### Exercise directions
Your task is to copy every line below that contains the word "card".

——

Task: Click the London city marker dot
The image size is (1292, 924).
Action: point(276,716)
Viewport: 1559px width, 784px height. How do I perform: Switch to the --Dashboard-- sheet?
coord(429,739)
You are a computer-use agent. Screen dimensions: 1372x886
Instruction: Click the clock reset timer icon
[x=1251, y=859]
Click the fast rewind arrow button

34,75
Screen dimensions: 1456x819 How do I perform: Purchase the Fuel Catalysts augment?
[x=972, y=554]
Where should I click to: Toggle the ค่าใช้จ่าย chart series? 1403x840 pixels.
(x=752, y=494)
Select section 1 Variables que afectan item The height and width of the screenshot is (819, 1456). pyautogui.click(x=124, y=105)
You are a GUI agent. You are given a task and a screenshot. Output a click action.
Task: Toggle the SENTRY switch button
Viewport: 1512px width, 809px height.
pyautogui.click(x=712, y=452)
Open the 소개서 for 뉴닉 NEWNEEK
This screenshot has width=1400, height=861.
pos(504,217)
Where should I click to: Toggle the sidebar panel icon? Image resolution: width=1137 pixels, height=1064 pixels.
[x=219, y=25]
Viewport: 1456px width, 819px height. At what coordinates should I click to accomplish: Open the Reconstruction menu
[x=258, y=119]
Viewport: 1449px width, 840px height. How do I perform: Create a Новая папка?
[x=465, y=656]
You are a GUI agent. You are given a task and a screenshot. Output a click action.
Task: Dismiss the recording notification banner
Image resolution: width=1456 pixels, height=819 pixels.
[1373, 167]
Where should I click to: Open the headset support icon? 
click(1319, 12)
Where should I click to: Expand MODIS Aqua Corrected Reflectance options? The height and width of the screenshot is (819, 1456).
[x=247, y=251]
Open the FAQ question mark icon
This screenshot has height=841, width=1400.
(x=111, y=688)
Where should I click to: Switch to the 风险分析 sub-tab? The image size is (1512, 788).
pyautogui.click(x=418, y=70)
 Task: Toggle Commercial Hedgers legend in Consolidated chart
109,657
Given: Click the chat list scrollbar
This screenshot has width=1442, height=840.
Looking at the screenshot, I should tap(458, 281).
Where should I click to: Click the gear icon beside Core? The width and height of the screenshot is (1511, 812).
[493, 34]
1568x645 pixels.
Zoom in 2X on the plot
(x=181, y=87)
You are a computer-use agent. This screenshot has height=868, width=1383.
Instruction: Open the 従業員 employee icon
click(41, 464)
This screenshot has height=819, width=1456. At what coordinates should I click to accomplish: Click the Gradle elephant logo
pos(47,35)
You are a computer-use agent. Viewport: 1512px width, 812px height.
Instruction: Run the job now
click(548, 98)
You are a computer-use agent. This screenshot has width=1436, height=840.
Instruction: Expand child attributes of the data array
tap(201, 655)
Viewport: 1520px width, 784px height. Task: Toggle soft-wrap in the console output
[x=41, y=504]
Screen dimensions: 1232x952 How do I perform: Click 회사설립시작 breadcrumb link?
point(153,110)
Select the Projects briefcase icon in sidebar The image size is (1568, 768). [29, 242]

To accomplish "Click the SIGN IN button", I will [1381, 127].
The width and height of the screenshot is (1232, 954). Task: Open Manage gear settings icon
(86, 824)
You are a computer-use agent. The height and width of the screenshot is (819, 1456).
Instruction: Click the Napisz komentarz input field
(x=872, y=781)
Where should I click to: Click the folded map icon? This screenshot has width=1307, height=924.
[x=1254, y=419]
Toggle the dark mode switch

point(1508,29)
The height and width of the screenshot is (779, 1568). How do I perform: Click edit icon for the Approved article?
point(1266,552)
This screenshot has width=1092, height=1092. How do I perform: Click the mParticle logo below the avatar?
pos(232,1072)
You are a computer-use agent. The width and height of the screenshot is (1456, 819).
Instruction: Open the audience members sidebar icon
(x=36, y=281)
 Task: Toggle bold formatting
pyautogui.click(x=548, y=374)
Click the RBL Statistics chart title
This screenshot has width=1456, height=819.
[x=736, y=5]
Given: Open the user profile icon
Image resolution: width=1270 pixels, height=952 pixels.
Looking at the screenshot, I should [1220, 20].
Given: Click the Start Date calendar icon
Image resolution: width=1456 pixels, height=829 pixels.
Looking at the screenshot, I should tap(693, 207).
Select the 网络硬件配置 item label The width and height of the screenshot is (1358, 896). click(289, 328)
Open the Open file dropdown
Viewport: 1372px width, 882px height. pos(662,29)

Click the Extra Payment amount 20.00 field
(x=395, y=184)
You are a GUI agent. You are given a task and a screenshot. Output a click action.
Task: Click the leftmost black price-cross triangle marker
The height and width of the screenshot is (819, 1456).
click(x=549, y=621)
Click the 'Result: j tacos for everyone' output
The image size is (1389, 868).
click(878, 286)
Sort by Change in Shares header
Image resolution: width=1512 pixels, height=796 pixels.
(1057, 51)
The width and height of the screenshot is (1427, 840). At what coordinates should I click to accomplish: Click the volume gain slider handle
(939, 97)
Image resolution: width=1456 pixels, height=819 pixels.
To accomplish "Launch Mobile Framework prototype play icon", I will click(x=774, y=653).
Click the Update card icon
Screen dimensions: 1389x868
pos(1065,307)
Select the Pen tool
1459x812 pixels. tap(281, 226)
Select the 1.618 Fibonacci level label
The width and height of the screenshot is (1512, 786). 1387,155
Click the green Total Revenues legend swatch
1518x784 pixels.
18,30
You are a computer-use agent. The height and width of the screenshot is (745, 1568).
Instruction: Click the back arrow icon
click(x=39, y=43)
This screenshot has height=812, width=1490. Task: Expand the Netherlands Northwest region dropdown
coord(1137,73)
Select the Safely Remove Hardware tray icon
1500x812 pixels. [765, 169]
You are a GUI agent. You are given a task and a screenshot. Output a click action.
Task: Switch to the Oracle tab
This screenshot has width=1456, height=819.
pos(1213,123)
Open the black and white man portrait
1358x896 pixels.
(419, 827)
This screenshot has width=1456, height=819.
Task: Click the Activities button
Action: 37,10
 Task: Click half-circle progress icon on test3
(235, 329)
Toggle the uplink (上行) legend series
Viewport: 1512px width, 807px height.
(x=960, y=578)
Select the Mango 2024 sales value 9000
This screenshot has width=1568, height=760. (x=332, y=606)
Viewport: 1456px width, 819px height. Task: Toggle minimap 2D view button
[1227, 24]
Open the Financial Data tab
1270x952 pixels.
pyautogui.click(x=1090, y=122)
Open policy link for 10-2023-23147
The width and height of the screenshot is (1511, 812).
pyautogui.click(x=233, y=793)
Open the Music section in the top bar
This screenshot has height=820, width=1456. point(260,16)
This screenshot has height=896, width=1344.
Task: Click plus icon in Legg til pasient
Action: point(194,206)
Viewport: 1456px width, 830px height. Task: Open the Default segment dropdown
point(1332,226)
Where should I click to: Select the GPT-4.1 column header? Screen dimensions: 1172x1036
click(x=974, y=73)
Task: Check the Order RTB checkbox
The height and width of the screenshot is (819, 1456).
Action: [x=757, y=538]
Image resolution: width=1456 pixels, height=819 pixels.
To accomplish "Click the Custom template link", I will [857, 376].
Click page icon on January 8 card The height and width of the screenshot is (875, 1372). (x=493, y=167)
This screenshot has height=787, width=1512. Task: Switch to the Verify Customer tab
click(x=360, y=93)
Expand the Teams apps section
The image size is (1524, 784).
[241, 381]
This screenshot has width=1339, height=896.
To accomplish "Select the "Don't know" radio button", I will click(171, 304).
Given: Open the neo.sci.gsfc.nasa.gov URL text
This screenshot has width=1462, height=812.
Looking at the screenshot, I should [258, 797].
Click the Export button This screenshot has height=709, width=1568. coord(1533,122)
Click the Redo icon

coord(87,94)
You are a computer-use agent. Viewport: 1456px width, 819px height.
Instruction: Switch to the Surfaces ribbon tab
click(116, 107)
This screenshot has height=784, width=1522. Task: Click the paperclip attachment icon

——

### Result of the task
Click the Update card icon
Click page icon on January 8 card The height and width of the screenshot is (875, 1372). (x=493, y=167)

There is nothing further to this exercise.